Exercise brief -
Rewrite the entries from the line with "You are a GUI" to the line with "Action: click(227, 214)", swapping "Course Type" for "Course Category" and leaving everything else unchanged. Omit the pictures.

Information provided -
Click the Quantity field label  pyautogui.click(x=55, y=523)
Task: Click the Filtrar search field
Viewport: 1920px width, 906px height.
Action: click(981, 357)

--

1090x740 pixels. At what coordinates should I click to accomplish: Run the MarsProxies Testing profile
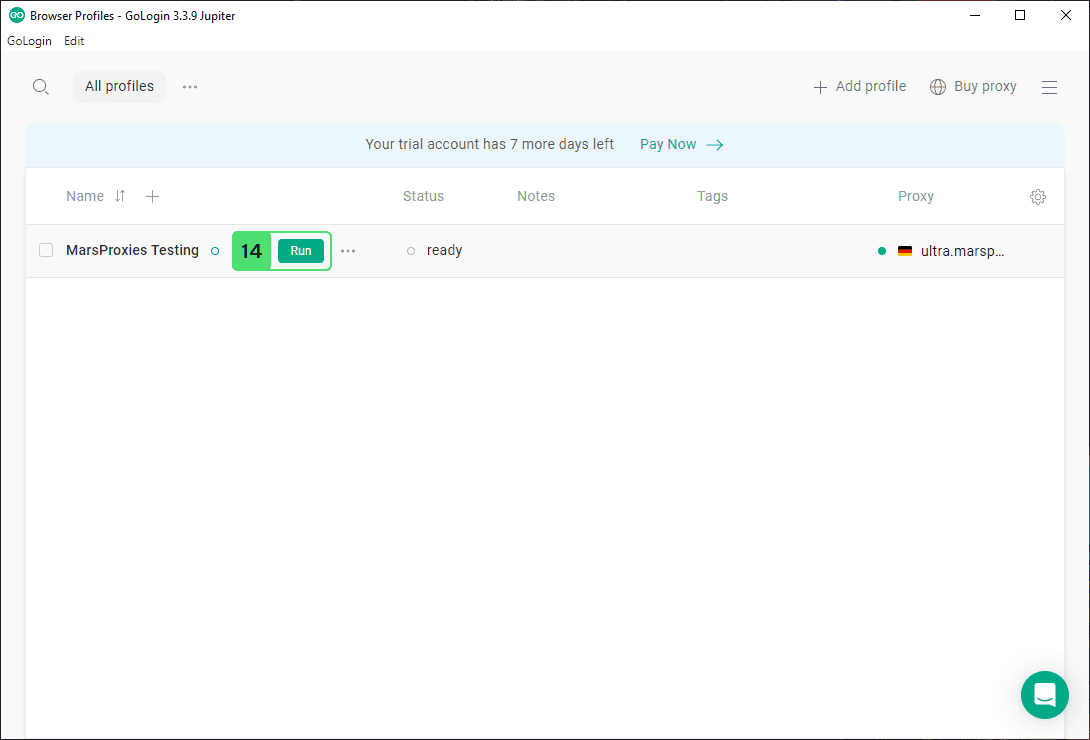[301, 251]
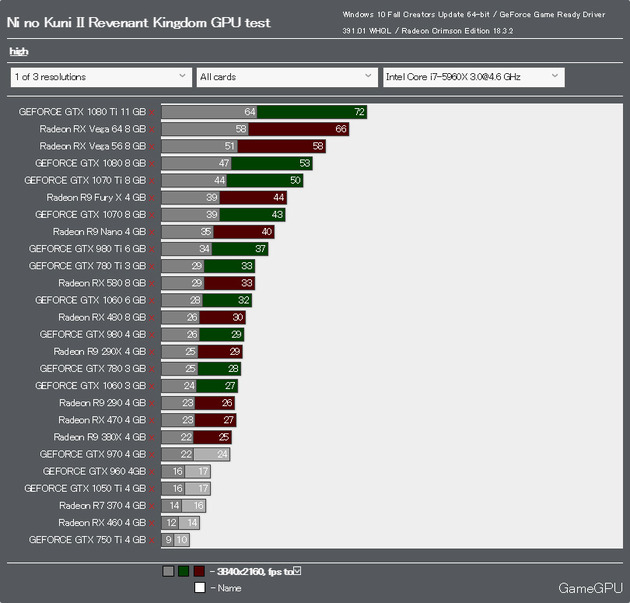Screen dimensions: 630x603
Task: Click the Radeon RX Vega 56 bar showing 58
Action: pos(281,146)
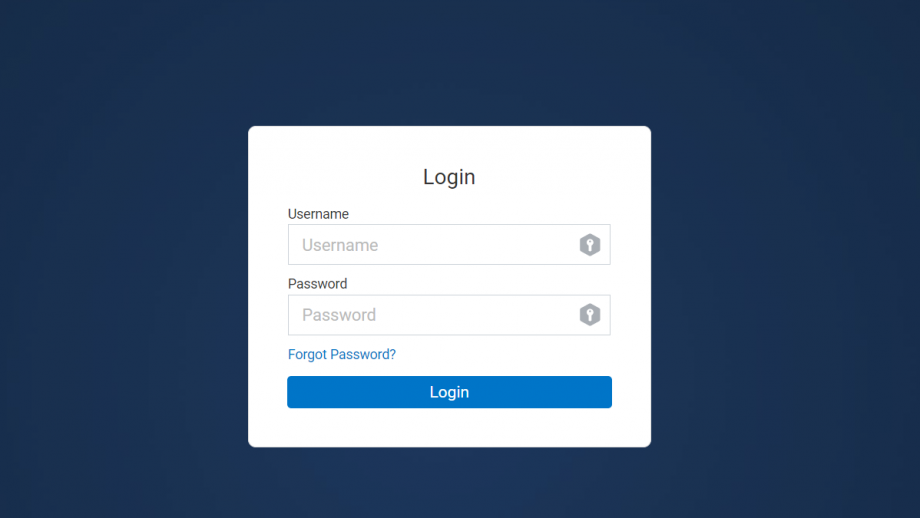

* * *

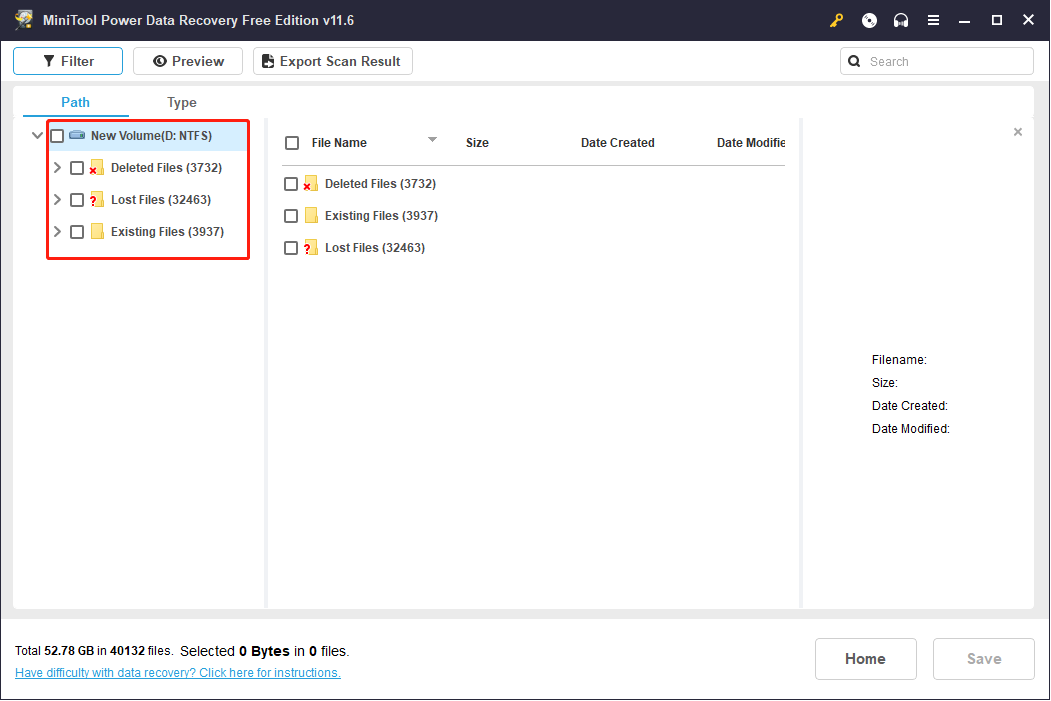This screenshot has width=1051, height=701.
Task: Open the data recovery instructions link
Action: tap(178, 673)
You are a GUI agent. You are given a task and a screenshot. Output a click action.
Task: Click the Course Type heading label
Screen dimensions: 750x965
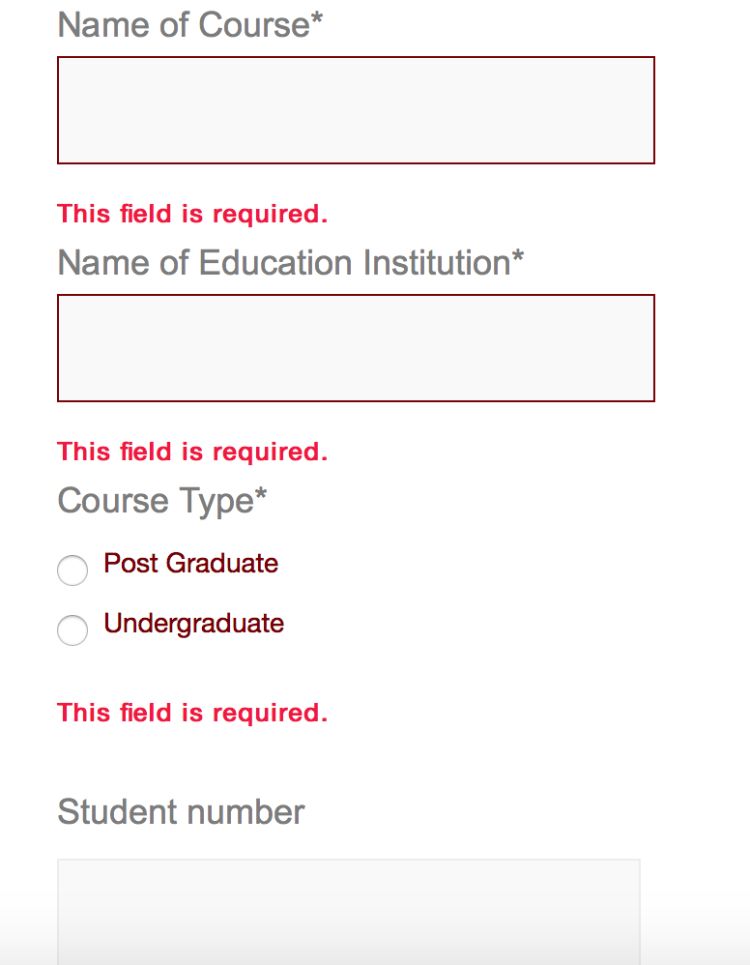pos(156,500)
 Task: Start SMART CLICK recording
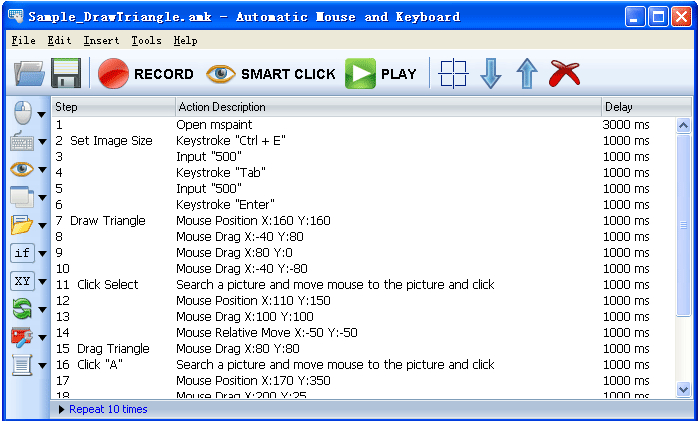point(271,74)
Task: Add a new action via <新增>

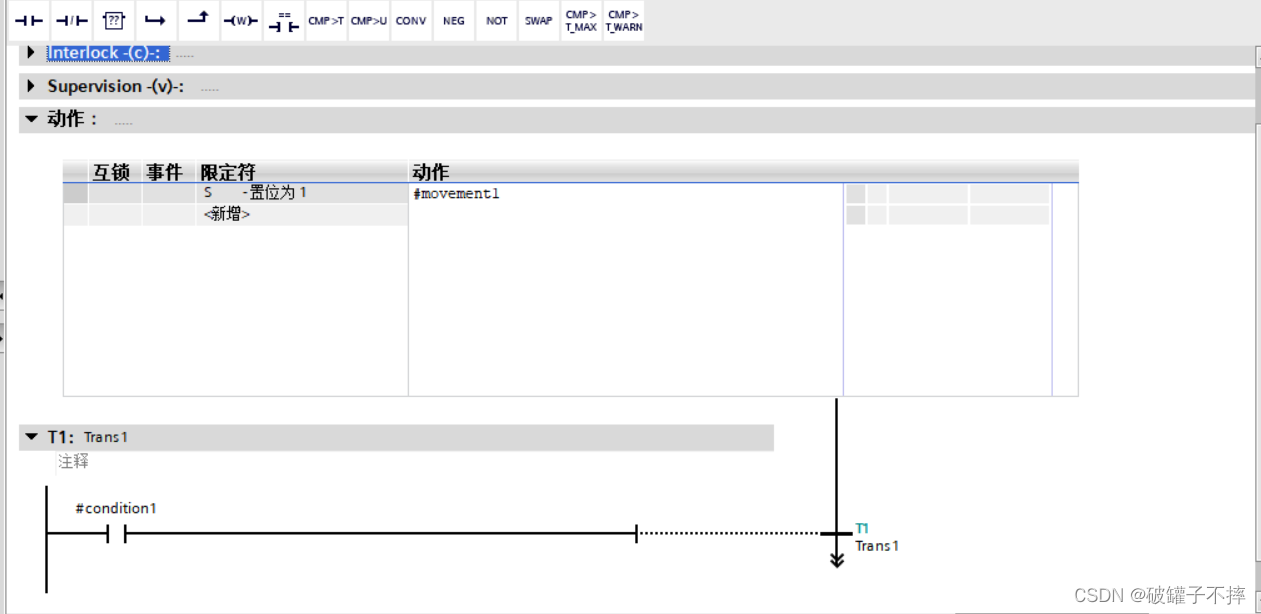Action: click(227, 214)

Full answer -
You are a GUI agent. You are given a task and a screenshot. Output a click action.
Task: Click the Course Category heading label
Screen dimensions: 750x965
pos(156,500)
 Task: Start SMART CLICK recording
point(271,74)
Task: Add a new action via <新增>

Action: click(227, 214)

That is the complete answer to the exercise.